You are viewing a plain text version of this content. The canonical link for it is here.
Posted to issues@hbase.apache.org by "ClownfishYang (Jira)" <ji...@apache.org> on 2020/12/02 09:59:00 UTC
[jira] [Updated] (HBASE-25350) The scan command gives a row, but
get does not have this row.
[ https://issues.apache.org/jira/browse/HBASE-25350?page=com.atlassian.jira.plugin.system.issuetabpanels:all-tabpanel ]
ClownfishYang updated HBASE-25350:
----------------------------------
Description:
Hbase version:1.1.2
We used Hbase as a real-time database and then used hive external tables for our queries, but found that there was a problem with the data query for one table.
{code:java}
// sql, result id in (12045075, 12045076,...)
SELECT id FROM t1 LIMIT 10
// not result
SELECT id FROM t1 WHERE id = '12045075' LIMIT 10
// create table
CREATE EXTERNAL TABLE `t1`(
`__key` string COMMENT '',
`id` string COMMENT '主键ID')
COMMENT ''
ROW FORMAT SERDE
'org.apache.hadoop.hive.hbase.HBaseSerDe'
STORED BY
'org.apache.hadoop.hive.hbase.HBaseStorageHandler'
WITH SERDEPROPERTIES (
'hbase.columns.mapping'=':key,f:id',
'serialization.format'='1')
TBLPROPERTIES (
'COLUMN_STATS_ACCURATE'='{\"BASIC_STATS\":\"true\"}',
'hbase.table.name'='t1',
'numFiles'='0',
'numRows'='0',
'rawDataSize'='0',
'totalSize'='0',
'transient_lastDdlTime'='1606804842'){code}
During this period, I added space or like, but the cause of the problem could not be verified. I began to suspect that it was hbase.
{code:java}
// hbase table desc
describe 't1'
Table t1 is ENABLED
t1, {TABLE_ATTRIBUTES => {METADATA => {'COMPACTION_ENABLED' => 'true'}} COLUMN FAMILIES DESCRIPTION {NAME => 'f', BLOOMFILTER => 'ROW', VERSIONS => '1', IN_MEMORY => 'false', KEEP_DELETED_CELLS => 'FALSE', DATA_BLOCK_ENCODING => 'NONE', TTL => '6 04800 SECONDS (7 DAYS)', COMPRESSION => 'SNAPPY', MIN_VERSIONS => '0', BLOCKCACHE => 'true', BLOCKSIZE => '65536', REPLICATION_SCOPE => '0'}
// scan row
scan 't1', {COLUMNS => 'f:id', LIMIT => 10}
// result
ROW COLUMN+CELL
12044083 column=f:id, timestamp=1606293182000, value=12044083
12044084 column=f:id, timestamp=1606293183000, value=12044084
12044085 column=f:id, timestamp=1606293185000, value=12044085
12044086 column=f:id, timestamp=1606293190000, value=12044086
12044087 column=f:id, timestamp=1606293192000, value=12044087
12044088 column=f:id, timestamp=1606293197000, value=12044088
12044089 column=f:id, timestamp=1606293198000, value=12044089
12044090 column=f:id, timestamp=1606293204000, value=12044090
12044091 column=f:id, timestamp=1606293207000, value=12044091
12044092 column=f:id, timestamp=1606293208000, value=12044092
// get row, not result
get 't1', "12044083" , {COLUMNS => 'f:id'}{code}
First of all, only row and ID queries will have this problem, and other column queries are normal.Now I think we have reason to suspect that there are invisible escape characters or something in the data, but how do I know?

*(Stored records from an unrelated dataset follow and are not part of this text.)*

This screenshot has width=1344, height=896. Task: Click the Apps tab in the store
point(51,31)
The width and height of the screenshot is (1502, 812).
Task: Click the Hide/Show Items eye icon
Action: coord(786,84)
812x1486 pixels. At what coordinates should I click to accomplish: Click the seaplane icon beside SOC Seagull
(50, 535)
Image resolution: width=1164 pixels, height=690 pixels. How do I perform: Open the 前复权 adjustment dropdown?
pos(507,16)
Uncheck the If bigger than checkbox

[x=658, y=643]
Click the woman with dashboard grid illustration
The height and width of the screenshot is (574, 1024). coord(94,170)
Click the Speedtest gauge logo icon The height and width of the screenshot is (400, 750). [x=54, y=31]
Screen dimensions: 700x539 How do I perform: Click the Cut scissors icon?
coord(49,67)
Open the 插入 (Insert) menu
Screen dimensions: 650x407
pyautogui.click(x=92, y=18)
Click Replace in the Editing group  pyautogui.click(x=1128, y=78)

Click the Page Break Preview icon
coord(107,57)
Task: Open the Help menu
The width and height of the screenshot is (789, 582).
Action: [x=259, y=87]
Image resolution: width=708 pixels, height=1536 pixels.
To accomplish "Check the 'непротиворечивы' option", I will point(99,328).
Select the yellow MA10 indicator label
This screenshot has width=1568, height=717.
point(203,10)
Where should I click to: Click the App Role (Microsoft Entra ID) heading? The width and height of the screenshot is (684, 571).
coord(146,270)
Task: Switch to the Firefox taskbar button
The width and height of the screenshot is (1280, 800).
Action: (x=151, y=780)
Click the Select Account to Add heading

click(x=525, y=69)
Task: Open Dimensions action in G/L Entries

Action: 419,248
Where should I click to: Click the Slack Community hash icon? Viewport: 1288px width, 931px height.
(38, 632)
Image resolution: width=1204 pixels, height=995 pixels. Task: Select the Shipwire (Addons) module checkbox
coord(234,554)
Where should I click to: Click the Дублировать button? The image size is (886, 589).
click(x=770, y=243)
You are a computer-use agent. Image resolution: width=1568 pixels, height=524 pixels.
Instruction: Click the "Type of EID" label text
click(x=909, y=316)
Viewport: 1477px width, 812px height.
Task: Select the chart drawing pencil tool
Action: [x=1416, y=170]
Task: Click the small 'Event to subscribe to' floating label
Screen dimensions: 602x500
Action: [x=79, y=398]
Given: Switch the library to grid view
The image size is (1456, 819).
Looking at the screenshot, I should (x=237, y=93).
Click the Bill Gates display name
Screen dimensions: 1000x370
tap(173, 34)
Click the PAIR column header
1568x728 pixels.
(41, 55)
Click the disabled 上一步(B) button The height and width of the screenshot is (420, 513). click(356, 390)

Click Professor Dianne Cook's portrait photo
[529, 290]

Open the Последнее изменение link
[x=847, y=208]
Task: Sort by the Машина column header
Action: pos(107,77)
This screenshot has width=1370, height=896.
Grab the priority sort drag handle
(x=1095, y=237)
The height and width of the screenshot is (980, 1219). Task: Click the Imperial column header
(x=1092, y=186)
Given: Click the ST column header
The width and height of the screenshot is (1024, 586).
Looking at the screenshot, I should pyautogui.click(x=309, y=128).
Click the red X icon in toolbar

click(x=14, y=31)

The worst part is that I've used the Java API to make the call, and the returned data doesn't find any invisible escape characters on the row or ID.
was:
Hbase version:1.1.2
We used Hbase as a real-time database and then used hive external tables for our queries, but found that there was a problem with the data query for one table.
{code:java}
// sql, result id in (12045075, 12045076,...)
SELECT id FROM t1 LIMIT 10
// not result
SELECT id FROM t1 WHERE id = '12045075' LIMIT 10
// create table
CREATE EXTERNAL TABLE `t1`(
`__key` string COMMENT '',
`id` string COMMENT '主键ID')
COMMENT ''
ROW FORMAT SERDE
'org.apache.hadoop.hive.hbase.HBaseSerDe'
STORED BY
'org.apache.hadoop.hive.hbase.HBaseStorageHandler'
WITH SERDEPROPERTIES (
'hbase.columns.mapping'=':key,f:id',
'serialization.format'='1')
TBLPROPERTIES (
'COLUMN_STATS_ACCURATE'='{\"BASIC_STATS\":\"true\"}',
'hbase.table.name'='t1',
'numFiles'='0',
'numRows'='0',
'rawDataSize'='0',
'totalSize'='0',
'transient_lastDdlTime'='1606804842'){code}
During this period, I added space or like, but the cause of the problem could not be verified. I began to suspect that it was hbase.
{code:java}
// scan row
scan 't1', {COLUMNS => 'f:id', LIMIT => 10}
// result
ROW COLUMN+CELL
12044083 column=f:id, timestamp=1606293182000, value=12044083
12044084 column=f:id, timestamp=1606293183000, value=12044084
12044085 column=f:id, timestamp=1606293185000, value=12044085
12044086 column=f:id, timestamp=1606293190000, value=12044086
12044087 column=f:id, timestamp=1606293192000, value=12044087
12044088 column=f:id, timestamp=1606293197000, value=12044088
12044089 column=f:id, timestamp=1606293198000, value=12044089
12044090 column=f:id, timestamp=1606293204000, value=12044090
12044091 column=f:id, timestamp=1606293207000, value=12044091
12044092 column=f:id, timestamp=1606293208000, value=12044092
// get row, not result
get 't1', "12044083" , {COLUMNS => 'f:id'}{code}
First of all, only row and ID queries will have this problem, and other column queries are normal.Now I think we have reason to suspect that there are invisible escape characters or something in the data, but how do I know?
The worst part is that I've used the Java API to make the call, and the returned data doesn't find any invisible escape characters on the row or ID.
> The scan command gives a row, but get does not have this row.
> -------------------------------------------------------------
>
> Key: HBASE-25350
> URL: https://issues.apache.org/jira/browse/HBASE-25350
> Project: HBase
> Issue Type: Bug
> Affects Versions: 1.2.11
> Reporter: ClownfishYang
> Priority: Major
>
> Hbase version:1.1.2
>
> We used Hbase as a real-time database and then used hive external tables for our queries, but found that there was a problem with the data query for one table.
>
> {code:java}
> // sql, result id in (12045075, 12045076,...)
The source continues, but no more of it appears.